Participants with other solid tumors with predominant liver disease not amenable to a
curative treatment approach might be enrolled after Sponsor approval
- Measurable disease with at least one measurable locally untreated liver lesion, as
defined by RECIST v1.1
- Eastern Cooperative Oncology Group (ECOG) performance status 0 or 1
- Adequate hematologic and major organ functions
- Participants for which there is no available standard therapy likely to confer
clinical benefit, or participants who are not candidates for such available therapy
- Life expectancy of ≥12 weeks, approximated with Royal Marsden Hospital score 0-1 or
Gustave Roussy Immune (GRIm) score 0-1. Participants with a Royal Marsden Hospital or
GRIm score of ≥2 and a life expectancy of ≥12 weeks according to the investigator's
clinical judgement may be enrolled after Medical Monitor approval has been obtained.
- For participants with HCC: Child-Pugh score of A6 or better
Exclusion Criteria:
- History or clinical evidence of central nervous system (CNS) primary tumors or
metastases including leptomeningeal metastases, unless they have been previously
treated, are asymptomatic, and have had no requirement for steroids or enzyme-inducing
anticonvulsants in the last 14 days prior to Screening
- Evidence of any extra-hepatic primary tumor or metastasis requiring prompt medical
intervention
- Receipt of prior therapy with a TLR7/8/9 agonist and/or IFN-alpha
- Prior chemotherapy, antibody, or other registered or experimental cancer treatment
within 3 weeks of study Cycle 1 Day 1. Specifically, no CPI antibody is allowed to be
administered within 6 weeks of study Cycle 1 Day 1
- Receipt of investigational agent for any other indication within 3 weeks of dosing
- Treatment with systemic immunosuppressive medication (including, but not limited to,
corticosteroids, cyclophosphamide, azathioprine, methotrexate, thalidomide, and
anti-TNF-alpha agents) within 2 weeks prior to initiation of study treatment, or
anticipation of need for systemic immunosuppressive medication during study treatment
- Local therapy to liver (e.g. radiofrequency ablation, percutaneuous ethanol or acetic
acid injection, cryoablation, high-intensity focused ultrasound, transarterial
chemoembolization, and transarterial embolization) within 3 weeks prior to initiation
of study treatment, radioembolization within 3 months prior to initiation of study
treatment, or non-recovery from side effects of such procedure
- Treatment-related toxicities from prior cancer therapy that have not resolved to =
Grade 1 CTC AE prior to study treatment with the exception of the following Grade 2
toxicities:
alopecia, peripheral neuropathy, any laboratory changes that still lie within the inclusion
criteria defined above
- History of other malignancy within 2 years; exception for ductal carcinoma in situ not
requiring chemotherapy, low grade cervical intraepithelial neoplasia (CIN),
nonmelanoma skin cancer, low grade localized prostate cancer (Gleason score < Grade
7), or optimally treated Stage 1 uterine cancer.
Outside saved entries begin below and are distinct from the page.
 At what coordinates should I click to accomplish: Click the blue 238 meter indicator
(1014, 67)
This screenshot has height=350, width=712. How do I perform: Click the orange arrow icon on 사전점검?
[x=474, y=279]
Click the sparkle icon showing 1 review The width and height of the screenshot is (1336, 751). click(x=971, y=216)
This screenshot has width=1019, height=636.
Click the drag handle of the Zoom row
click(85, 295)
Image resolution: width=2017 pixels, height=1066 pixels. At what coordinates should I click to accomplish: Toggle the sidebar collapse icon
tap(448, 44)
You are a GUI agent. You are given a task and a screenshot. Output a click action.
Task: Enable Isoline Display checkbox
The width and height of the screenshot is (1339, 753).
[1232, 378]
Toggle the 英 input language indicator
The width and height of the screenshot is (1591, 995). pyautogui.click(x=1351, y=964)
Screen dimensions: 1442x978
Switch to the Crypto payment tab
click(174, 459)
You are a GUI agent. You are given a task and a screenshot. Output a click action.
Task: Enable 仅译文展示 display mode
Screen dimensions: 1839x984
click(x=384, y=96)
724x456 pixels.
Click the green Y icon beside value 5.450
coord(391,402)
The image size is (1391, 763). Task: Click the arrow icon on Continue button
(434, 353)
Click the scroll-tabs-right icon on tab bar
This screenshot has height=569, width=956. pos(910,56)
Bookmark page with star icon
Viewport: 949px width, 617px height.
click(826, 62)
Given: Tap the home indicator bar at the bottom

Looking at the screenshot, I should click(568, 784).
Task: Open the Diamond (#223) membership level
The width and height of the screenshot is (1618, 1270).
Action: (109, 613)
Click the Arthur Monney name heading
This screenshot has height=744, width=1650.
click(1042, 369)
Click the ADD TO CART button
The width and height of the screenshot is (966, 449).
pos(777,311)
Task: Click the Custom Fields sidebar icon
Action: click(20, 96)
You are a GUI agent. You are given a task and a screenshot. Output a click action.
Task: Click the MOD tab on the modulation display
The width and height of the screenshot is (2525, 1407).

- Active or history of immunologic-mediated disease, including but not limited to
myasthenia gravis, myositis, autoimmune hepatitis, systemic lupus erythematosus,
rheumatoid arthritis, multiple sclerosis, inflammatory bowel disease, antiphospholipid
antibody syndrome, Wegener granulomatosis, Sjogren's syndrome or Guillain-Barré
syndrome
- Known active or uncontrolled bacterial, viral, fungal, mycobacterial, parasitic, or
other infection.
- Ascites, pleural effusion, or pericardial effusion requiring medical intervention
within 12 months prior to study entry.
- History of human immunodeficiency virus (HIV) infection
- Active hepatitis B virus (HBV) infection
- Coinfection of HBV and hepatitis C virus (HCV).